Data extract:
# # # # # # #

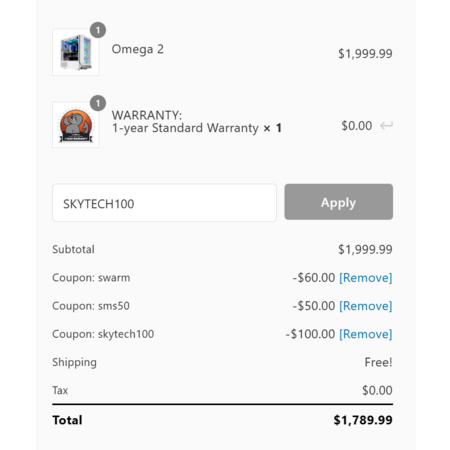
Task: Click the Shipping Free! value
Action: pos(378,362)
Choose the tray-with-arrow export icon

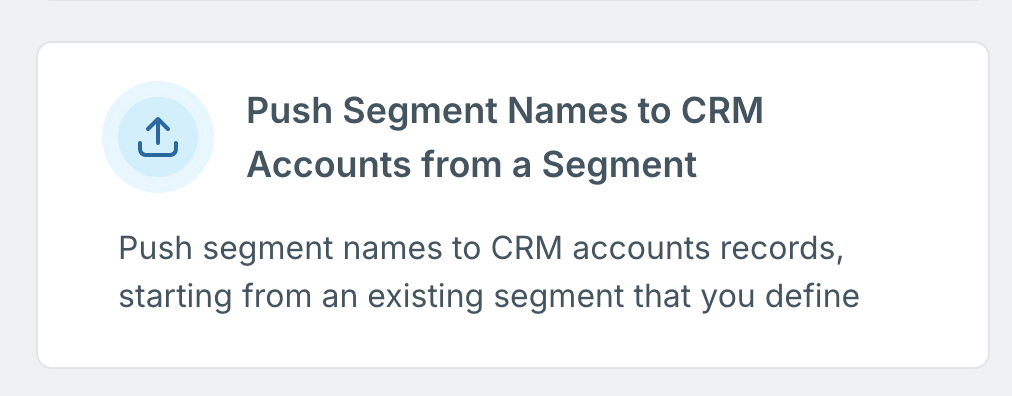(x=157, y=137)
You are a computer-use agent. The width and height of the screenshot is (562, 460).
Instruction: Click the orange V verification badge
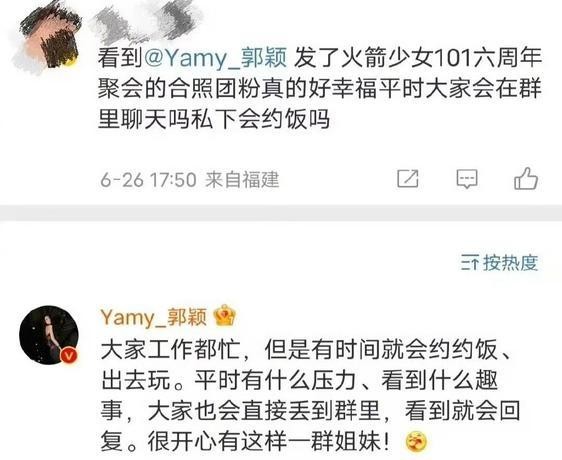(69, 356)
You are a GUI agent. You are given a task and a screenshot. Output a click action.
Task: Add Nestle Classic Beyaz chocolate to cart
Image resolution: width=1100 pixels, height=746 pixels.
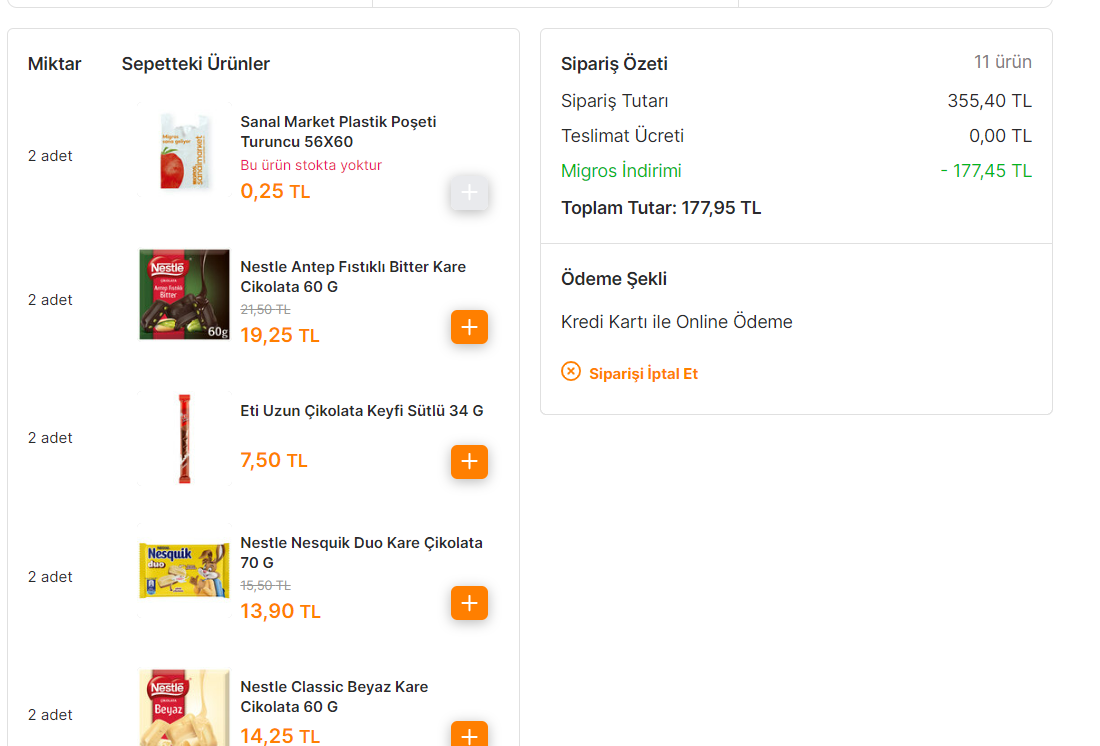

# # # # # # #

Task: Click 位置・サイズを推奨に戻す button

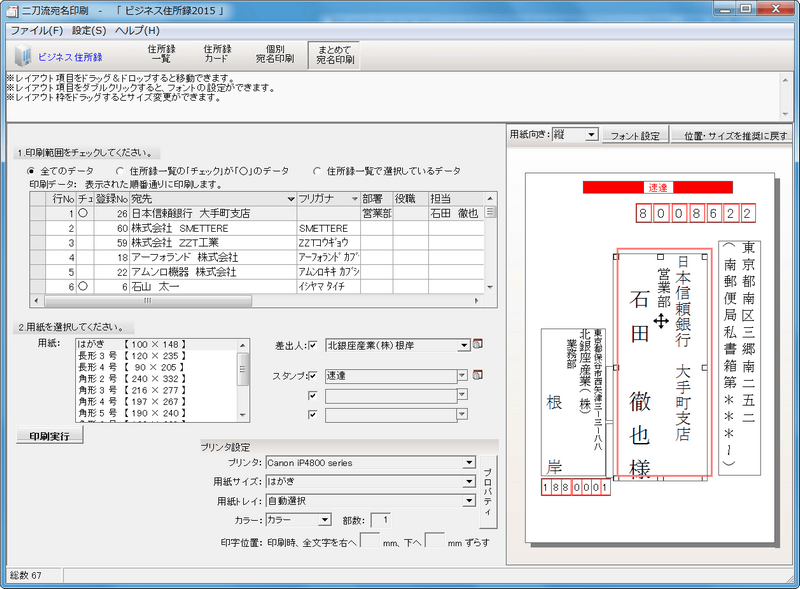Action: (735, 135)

# # # # # # #

Above are the records; restate exactly the lines from the one containing "You are a computer-use" through the one containing "Image resolution: width=1100", keeping pictures out.

You are a computer-use agent. The width and height of the screenshot is (562, 460).
Instruction: Click the orange V verification badge
(69, 356)
You are a GUI agent. You are given a task and a screenshot. Output a click action.
Task: Add Nestle Classic Beyaz chocolate to cart
Image resolution: width=1100 pixels, height=746 pixels.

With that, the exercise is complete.